Finanziert wird die Studie von einem App-Entwickler, der sich Resilienz-Training auf die Fahnen geschrieben hat. Dessen Chef, kurz Q genannt, interessiert sich aber nicht für die Forschungsergebnisse. In der Arbeitsgruppe ist seine Exfreundin Oona tätig, die er zu gerne wiedersehen möchte. Die wiederum will nichts lieber, als ihm aus dem Weg gehen.

Die wenigen Figuren der Schweizer Forschergruppe bewegen sich in einem feinen Netz aus Abhängigkeiten. Das bildet Vera Hohleiter ab, ohne ausschweifig zu werden. Der Projektleiter beispielsweise braucht gute Ergebnisse, um innerhalb des Forschungsbereichs anerkannter zu werden und muss sich gleichzeitig als alleinerziehender Vater behaupten. Eine der Mitarbeiterinnen ist mit ihrer Stellung im Team unzufrieden und würde die Spannungen zwischen Oona und Q liebend gerne zu ihrem Vorteil ausschlachten.

Meditatives Kammerspiel

„Jenseits der Dinge“ spielt innerhalb von nur fünf Tagen. Fünf Tage, in denen die Arbeit nicht nur zunehmend anstrengend wird.

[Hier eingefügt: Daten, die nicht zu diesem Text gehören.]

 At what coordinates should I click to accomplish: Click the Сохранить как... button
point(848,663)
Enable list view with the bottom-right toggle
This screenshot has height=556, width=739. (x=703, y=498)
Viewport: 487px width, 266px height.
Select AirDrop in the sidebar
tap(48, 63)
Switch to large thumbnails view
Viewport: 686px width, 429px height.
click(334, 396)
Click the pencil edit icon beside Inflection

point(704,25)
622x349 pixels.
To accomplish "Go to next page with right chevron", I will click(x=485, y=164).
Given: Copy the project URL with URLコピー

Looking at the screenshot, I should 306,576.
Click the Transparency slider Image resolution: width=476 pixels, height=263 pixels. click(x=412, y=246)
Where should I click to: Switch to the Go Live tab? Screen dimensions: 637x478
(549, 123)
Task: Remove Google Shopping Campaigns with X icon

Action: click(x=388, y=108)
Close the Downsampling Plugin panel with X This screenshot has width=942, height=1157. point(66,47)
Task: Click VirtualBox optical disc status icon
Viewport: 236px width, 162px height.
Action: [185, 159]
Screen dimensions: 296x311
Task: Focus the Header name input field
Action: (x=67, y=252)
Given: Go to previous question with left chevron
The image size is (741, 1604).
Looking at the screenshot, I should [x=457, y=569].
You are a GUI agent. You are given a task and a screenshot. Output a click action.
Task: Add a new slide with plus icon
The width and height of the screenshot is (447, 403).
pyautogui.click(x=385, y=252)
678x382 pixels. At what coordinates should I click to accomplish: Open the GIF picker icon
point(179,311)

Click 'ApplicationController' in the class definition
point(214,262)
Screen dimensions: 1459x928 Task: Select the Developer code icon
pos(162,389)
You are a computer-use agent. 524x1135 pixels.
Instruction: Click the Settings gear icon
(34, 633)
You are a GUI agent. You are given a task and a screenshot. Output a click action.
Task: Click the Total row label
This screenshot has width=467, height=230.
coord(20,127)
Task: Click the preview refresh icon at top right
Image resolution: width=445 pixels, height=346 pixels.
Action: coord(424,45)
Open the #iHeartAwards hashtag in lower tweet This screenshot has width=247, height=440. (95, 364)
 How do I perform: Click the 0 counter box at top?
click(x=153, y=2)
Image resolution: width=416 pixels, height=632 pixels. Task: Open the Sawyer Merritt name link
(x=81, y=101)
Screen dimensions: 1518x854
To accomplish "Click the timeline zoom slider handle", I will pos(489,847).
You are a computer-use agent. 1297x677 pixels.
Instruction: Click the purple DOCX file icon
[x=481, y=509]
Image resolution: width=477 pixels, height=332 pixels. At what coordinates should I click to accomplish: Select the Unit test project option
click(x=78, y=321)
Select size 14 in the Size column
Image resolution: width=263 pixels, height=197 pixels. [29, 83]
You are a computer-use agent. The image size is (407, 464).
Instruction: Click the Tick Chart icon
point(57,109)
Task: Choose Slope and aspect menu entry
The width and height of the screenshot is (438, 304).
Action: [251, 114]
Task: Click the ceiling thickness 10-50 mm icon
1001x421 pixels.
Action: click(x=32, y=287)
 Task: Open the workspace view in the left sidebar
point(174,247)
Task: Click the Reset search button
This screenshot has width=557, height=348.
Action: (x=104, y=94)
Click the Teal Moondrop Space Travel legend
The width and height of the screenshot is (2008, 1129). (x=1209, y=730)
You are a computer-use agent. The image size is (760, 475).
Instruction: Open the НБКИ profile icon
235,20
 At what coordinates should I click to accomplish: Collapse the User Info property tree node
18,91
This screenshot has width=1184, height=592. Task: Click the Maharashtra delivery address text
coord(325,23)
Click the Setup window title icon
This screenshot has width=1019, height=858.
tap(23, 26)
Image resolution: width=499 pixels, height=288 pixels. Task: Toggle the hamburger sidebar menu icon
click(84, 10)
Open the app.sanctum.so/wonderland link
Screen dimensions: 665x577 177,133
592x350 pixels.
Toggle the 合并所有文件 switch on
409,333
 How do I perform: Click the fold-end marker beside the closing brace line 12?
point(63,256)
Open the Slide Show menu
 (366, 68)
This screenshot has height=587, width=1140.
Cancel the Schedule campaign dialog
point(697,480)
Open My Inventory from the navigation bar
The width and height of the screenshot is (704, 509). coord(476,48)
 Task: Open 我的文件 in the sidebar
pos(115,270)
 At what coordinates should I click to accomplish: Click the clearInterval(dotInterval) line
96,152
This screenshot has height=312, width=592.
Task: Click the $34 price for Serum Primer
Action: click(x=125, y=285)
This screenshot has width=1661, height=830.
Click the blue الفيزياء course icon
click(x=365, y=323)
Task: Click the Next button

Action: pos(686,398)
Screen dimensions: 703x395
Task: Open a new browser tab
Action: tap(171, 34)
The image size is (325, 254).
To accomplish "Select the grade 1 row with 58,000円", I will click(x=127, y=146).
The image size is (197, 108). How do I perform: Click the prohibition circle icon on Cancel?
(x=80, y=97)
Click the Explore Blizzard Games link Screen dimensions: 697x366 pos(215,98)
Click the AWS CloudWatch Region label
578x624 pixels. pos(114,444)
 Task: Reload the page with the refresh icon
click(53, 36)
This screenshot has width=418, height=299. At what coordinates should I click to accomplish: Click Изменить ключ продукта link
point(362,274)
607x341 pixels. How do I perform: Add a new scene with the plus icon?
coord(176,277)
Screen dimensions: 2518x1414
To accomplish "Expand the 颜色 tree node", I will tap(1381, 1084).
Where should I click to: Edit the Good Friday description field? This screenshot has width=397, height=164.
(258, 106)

Sondern in denen sich unter anderem Oona fragt, warum sie ihr eigenes Forschungsgebiet eigentlich nicht erfolgreich umsetzen kann. Vor allem im Umgang mit Q, der ihre Souveränität innert kürzester Frist ruinieren kann. Oona weiß Bescheid über Neuroplastizität, über die Fähigkeit des Gehirns, neue Denkmuster zu erlernen, und sie hat sich obendrein mit koreanischer Meditation befasst. Sie sagt sich „mir geht es gut“. Warum also bekommt sie ihre Unruhe dennoch nicht in den Griff?

Was mich begeistert, ist nicht nur, dass es Vera Hohleiter gelungen ist, mehrere Reibungspunkte für ihren Plot nebeneinander in einem kurzen Roman unterzubringen. Ohne ihn zu überfrachten, wenn sie für nur wenige Tage zur Zuschauerin im Institut wird. Auch ihre Einblicke in die koreanische Kultur sprechen für eine intensive Auseinandersetzung mit Land und Leuten: Hohleiter lebte einige Zeit in Korea und hat familiäre Beziehungen dorthin.

Vera Hohleiter - Jenseits der Dinge

Trotz einer möglichen Eskalation und der Probleme, die während des Forschungsprojekts auftauchen, erinnert die Geschichte stetig daran, dass man auf Hindernisse unterschiedlich reagieren kann. Dass man seine Wahrnehmung trainieren und sich jederzeit neu entscheiden kann. Die wissenschaftlichen Hintergründe und Abläufe erzählt Hohleiter so flüssig eingebunden in ihre Geschichte, dass man am Ende nicht nur einen fokussierten und ausbalancierten Roman gelesen hat. Sondern so, dass man die Wirkung von Meditation nahezu miterlebt hat — gerade nach europäischen Maßstäben, die in der Regel eine Nachweisbarkeit erfordern. Ein Roman, der also nicht nur eine Geschichte erzählt, sondern auch Interesse weckt an einer Kultur, die einen eigenen, wirkungsvollen Umgang mit Herausforderungen entwickelt hat.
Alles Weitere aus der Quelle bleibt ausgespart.